§ Your goal
Copy out the records word for word, from the line with "Given: Click the" up to and including the line with "pos(113,80)". Omit the pictures from your copy.

§ Entries provided

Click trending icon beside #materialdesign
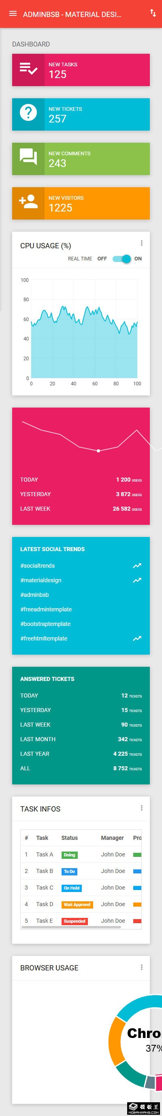Viewport: 162px width, 1116px height. (137, 581)
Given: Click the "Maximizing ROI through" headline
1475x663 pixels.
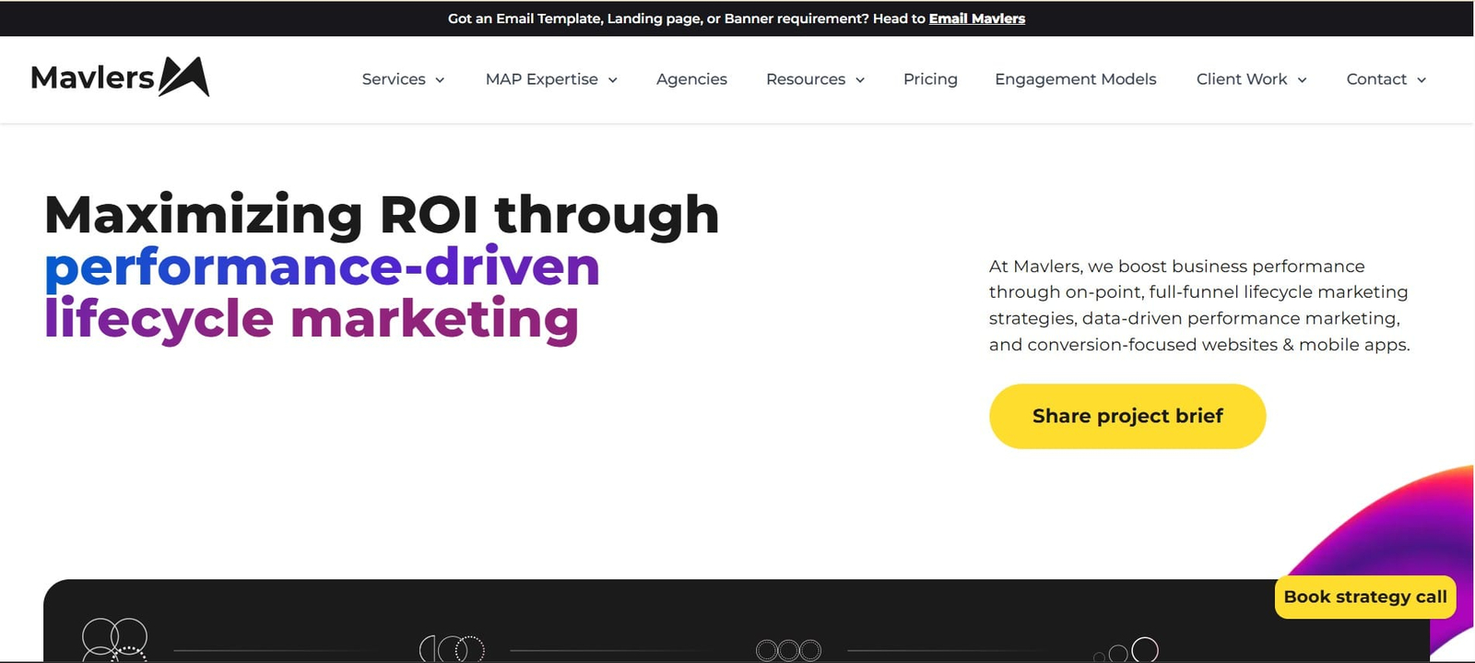Looking at the screenshot, I should click(x=382, y=215).
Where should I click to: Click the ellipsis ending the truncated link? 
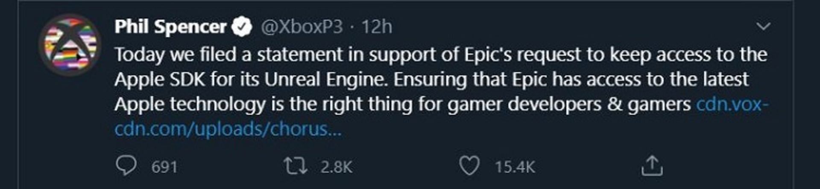pos(334,129)
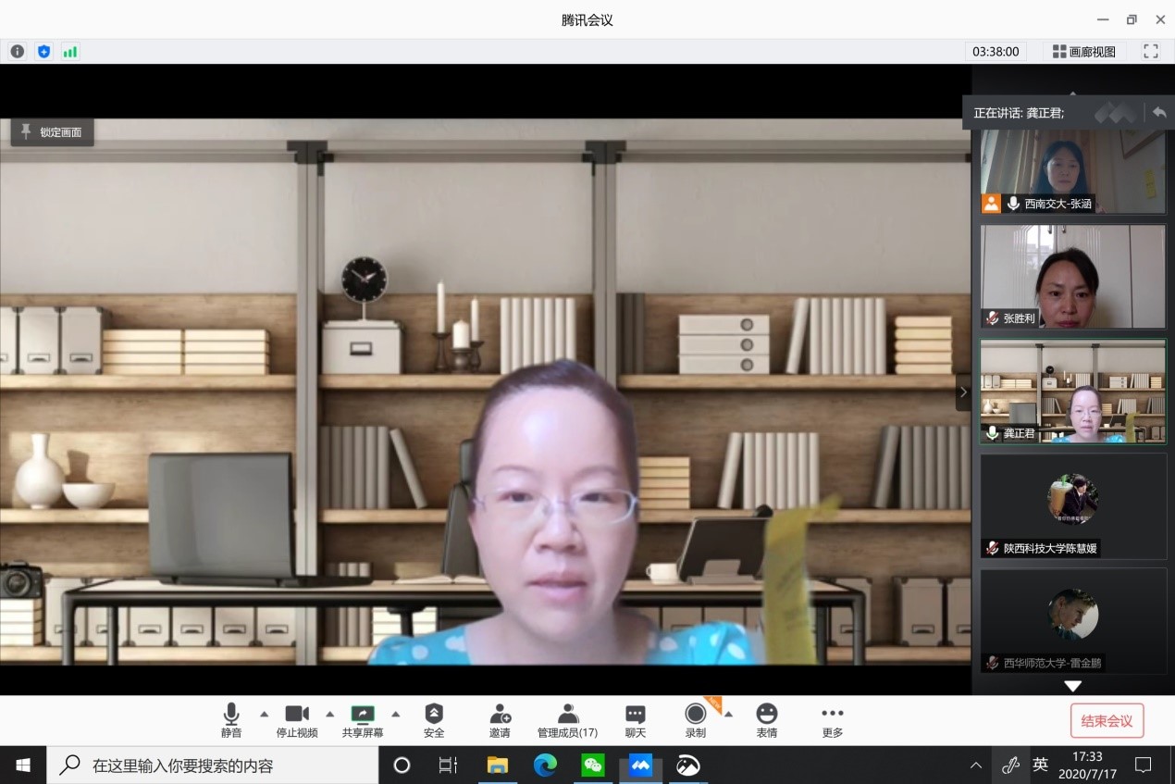Open the blue security shield icon
This screenshot has height=784, width=1175.
point(43,52)
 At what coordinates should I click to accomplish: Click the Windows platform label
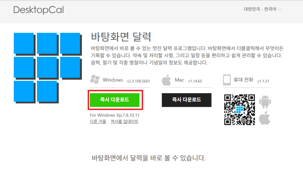pos(113,80)
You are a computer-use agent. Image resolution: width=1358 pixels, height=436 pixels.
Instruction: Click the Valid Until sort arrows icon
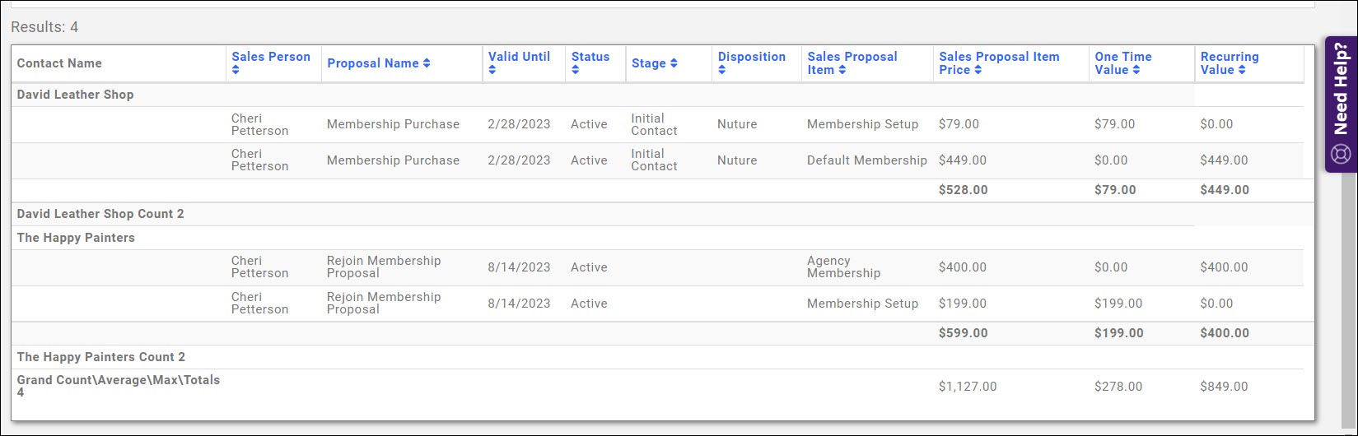pos(492,71)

§ Result of this exercise
Given: Click the "Maximizing ROI through" headline
1475x663 pixels.
Looking at the screenshot, I should click(x=382, y=215).
Where should I click to: Click the ellipsis ending the truncated link? 
pos(334,129)
Open the blue security shield icon
This screenshot has height=784, width=1175.
point(43,52)
 At what coordinates should I click to accomplish: Click the Windows platform label
pos(113,80)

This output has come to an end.